SCAP Interacts with Trim27 to Promote Vascular Neointimal Hyperplasia by Regulating the Stability and Ubiquitination of IκBα.

Abstract

Pathological vascular remodeling and intimal hyperplasia after vascular injury are representative pathological processes in age-associated vascular diseases. Previous data from our laboratory have indicated that sterol regulatory element-binding protein (SREBP) cleavage-activating protein (SCAP) contributes to physiological angiogenesis during embryonic development.
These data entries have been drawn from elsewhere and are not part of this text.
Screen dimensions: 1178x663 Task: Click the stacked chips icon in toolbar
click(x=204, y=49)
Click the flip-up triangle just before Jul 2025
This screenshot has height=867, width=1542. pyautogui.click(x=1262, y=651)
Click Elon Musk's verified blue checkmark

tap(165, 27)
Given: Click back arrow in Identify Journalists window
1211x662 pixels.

However, the role of SCAP in neointima formation is not fully understood. Here, we aimed to explore the mechanisms of SCAP in the proliferation and migration of vascular smooth muscle cells (VSMCs) during neointima formation after injury. We utilized three types of transgenic (Tg) mice to demonstrate that SCAP participates in the regulation of injury-induced neointima formation in the vascular wall by promoting the proliferation and migration of VSMCs. This novel function of SCAP is associated with the activation of the NF-κB/MMP2/9 signaling pathway. Importantly, we reported for the first time that SCAP activates the NF-κB pathway by promoting Trim27-mediated ubiquitination of the IκBα protein and accelerating its degradation, consequently activating MMP2/9 transcription, which resulted in migration and proliferation of VSMCs. We thus propose that SCAP/IκBα/NF-κB axis is a novel signaling pathway involved in the regulation of neointimal hyperplasia, and targeting this axis may have implications for preventing neointimal hyperplasia-related diseases.